Stefano Mazzocchi wrote:
:) Sounds good to me. Now what do you think of using the
things from
Avalon that are good (for us)? Now, I think, some of the interfaces (for logging, contextualization, initialization) are good
and we could
directly use them instead of building just a clone of them.
There are two issues here, Carsten. One is about the present and another is about the future.
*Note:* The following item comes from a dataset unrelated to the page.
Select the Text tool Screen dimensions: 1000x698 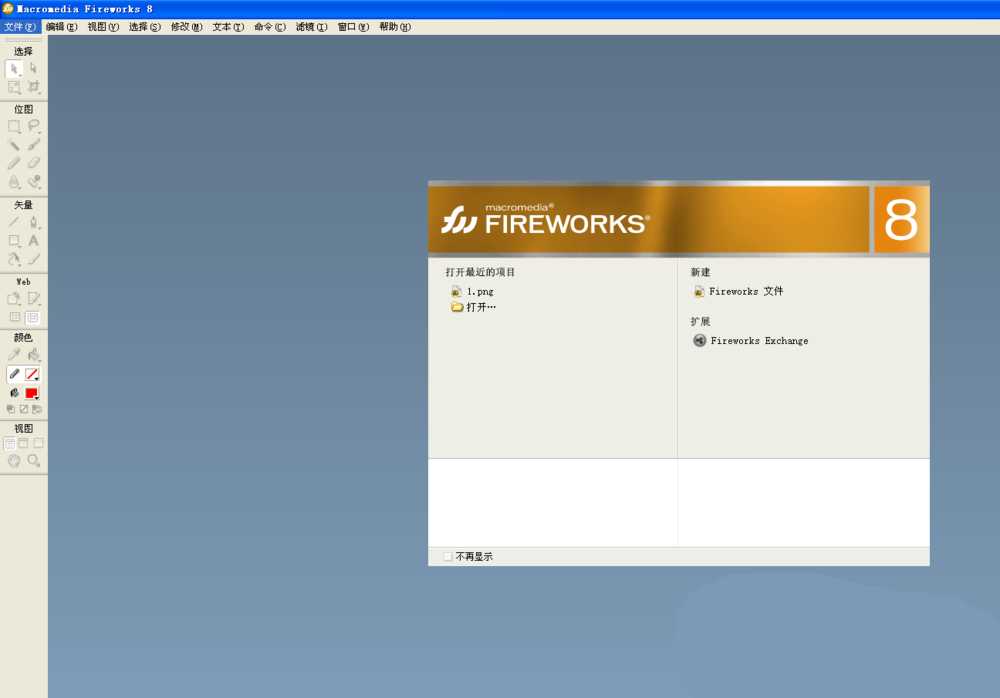pyautogui.click(x=33, y=240)
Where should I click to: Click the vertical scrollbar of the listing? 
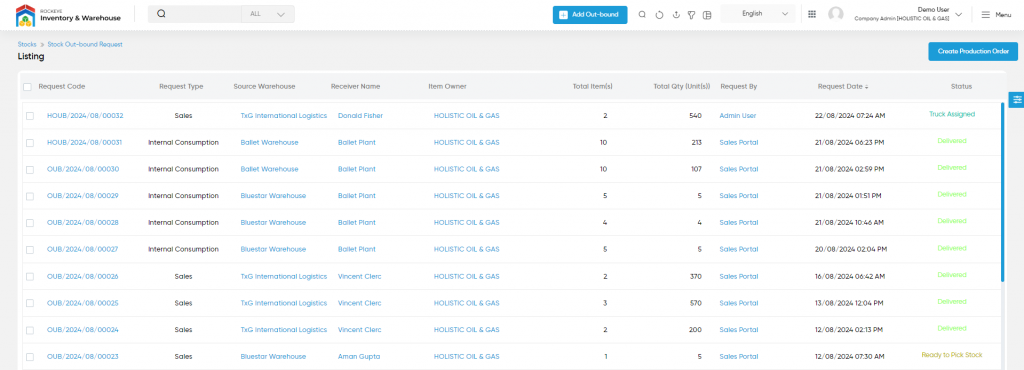pyautogui.click(x=1002, y=191)
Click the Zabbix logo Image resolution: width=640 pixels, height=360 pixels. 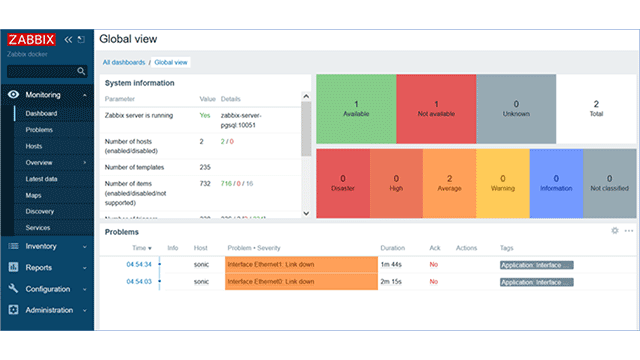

Present indicates that reusing what's available is great, future indicates that if we keep dependencies on
org.apache.avalon.* namespace we either end up forking it or, more likely, we have potential classloading collision issues in the future with things that avalon might produce.
remember the rhino classloading problem with weblogic? same thing.
Sure.
I strongly suggest that we start with org.apache.cocoon.* to avoid these problems down the road (including, yes, gump problems)
Yes, I understand of course all these problems, but I'm really afraid
of changing all the components now from Avalon interfaces to Cocoon
interfaces which are more or less the same but just use a different
package. In that case these components run in Cocoon but not in any
other container anymore that provides Avalon compatibility. And
that's imho bad. Not every project uses Cocoon, so it's absolutely preferable to have components that I can use in several projects.
I don't buy this.
The "component portability" argument is moot, it's a myth, you can't even move components from one container to another in avalon and ECM is deprecated, now even fortress is deprecated.
Sorry, but the idea of a class-granular component is bullshit. APIs do that for you. want a portable parser? use JAXP. want a portable xslt transformer? use JAXP. want a object repository? use JCR.
The valuable component oriented paradigm is at the webapp level and there is no way you can reuse cocoon blocks in a container that is not cocoon.
At the class level, avalon components are normally a class thin wrapper around an API. And, if not, they soon migrate until they become that! It's not exactly something I would scream and yell if I had to rewrite in different containers.
Ok, I think if we decide to use our own versions of the interfaces it will still be possible to do some hacky things and still provide compatilibity with the Avalon versions.
There will be an avalon sandbox for legacy code. There is nothing hacky in that.
-- Stefano.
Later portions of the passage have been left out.